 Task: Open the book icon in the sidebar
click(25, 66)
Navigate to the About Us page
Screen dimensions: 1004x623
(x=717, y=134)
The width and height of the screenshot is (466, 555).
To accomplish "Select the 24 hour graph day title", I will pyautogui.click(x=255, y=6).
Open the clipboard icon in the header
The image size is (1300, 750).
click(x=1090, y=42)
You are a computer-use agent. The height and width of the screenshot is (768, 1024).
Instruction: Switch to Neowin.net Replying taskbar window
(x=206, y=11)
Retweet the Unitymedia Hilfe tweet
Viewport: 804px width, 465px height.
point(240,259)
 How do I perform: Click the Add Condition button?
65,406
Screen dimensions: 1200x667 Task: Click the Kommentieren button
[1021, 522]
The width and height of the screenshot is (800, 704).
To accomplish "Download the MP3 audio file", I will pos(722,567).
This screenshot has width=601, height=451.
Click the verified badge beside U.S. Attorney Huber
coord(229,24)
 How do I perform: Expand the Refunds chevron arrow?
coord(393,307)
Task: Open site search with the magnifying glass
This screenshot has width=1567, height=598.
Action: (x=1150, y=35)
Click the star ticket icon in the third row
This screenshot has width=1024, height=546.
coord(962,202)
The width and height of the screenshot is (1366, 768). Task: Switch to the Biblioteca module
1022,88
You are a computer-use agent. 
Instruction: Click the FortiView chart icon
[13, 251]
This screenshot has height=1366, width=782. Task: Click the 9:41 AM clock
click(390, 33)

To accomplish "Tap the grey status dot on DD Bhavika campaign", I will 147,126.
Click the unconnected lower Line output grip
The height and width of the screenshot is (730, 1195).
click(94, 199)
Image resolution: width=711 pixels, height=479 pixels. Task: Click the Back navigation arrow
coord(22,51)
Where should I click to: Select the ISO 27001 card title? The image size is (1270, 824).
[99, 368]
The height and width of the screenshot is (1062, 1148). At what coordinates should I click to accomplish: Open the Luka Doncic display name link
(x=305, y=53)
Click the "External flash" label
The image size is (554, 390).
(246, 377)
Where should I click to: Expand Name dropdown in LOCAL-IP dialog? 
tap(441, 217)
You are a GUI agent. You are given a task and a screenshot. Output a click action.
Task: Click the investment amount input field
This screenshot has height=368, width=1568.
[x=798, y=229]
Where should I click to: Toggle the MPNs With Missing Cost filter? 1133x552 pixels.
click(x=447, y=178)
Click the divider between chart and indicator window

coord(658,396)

☆ ☆ ☆ ☆

* [Assignment] Reprint every entry exactly.

* [Completed task]
 Task: Open the book icon in the sidebar
click(25, 66)
Navigate to the About Us page
Screen dimensions: 1004x623
(x=717, y=134)
The width and height of the screenshot is (466, 555).
To accomplish "Select the 24 hour graph day title", I will pyautogui.click(x=255, y=6).
Open the clipboard icon in the header
The image size is (1300, 750).
click(x=1090, y=42)
You are a computer-use agent. The height and width of the screenshot is (768, 1024).
Instruction: Switch to Neowin.net Replying taskbar window
(x=206, y=11)
Retweet the Unitymedia Hilfe tweet
Viewport: 804px width, 465px height.
point(240,259)
 How do I perform: Click the Add Condition button?
65,406
Screen dimensions: 1200x667 Task: Click the Kommentieren button
[1021, 522]
The width and height of the screenshot is (800, 704).
To accomplish "Download the MP3 audio file", I will pos(722,567).
This screenshot has width=601, height=451.
Click the verified badge beside U.S. Attorney Huber
coord(229,24)
 How do I perform: Expand the Refunds chevron arrow?
coord(393,307)
Task: Open site search with the magnifying glass
This screenshot has width=1567, height=598.
Action: (x=1150, y=35)
Click the star ticket icon in the third row
This screenshot has width=1024, height=546.
coord(962,202)
The width and height of the screenshot is (1366, 768). Task: Switch to the Biblioteca module
1022,88
You are a computer-use agent. 
Instruction: Click the FortiView chart icon
[13, 251]
This screenshot has height=1366, width=782. Task: Click the 9:41 AM clock
click(390, 33)

To accomplish "Tap the grey status dot on DD Bhavika campaign", I will 147,126.
Click the unconnected lower Line output grip
The height and width of the screenshot is (730, 1195).
click(94, 199)
Image resolution: width=711 pixels, height=479 pixels. Task: Click the Back navigation arrow
coord(22,51)
Where should I click to: Select the ISO 27001 card title? The image size is (1270, 824).
[99, 368]
The height and width of the screenshot is (1062, 1148). At what coordinates should I click to accomplish: Open the Luka Doncic display name link
(x=305, y=53)
Click the "External flash" label
The image size is (554, 390).
(246, 377)
Where should I click to: Expand Name dropdown in LOCAL-IP dialog? 
tap(441, 217)
You are a GUI agent. You are given a task and a screenshot. Output a click action.
Task: Click the investment amount input field
This screenshot has height=368, width=1568.
[x=798, y=229]
Where should I click to: Toggle the MPNs With Missing Cost filter? 1133x552 pixels.
click(x=447, y=178)
Click the divider between chart and indicator window

coord(658,396)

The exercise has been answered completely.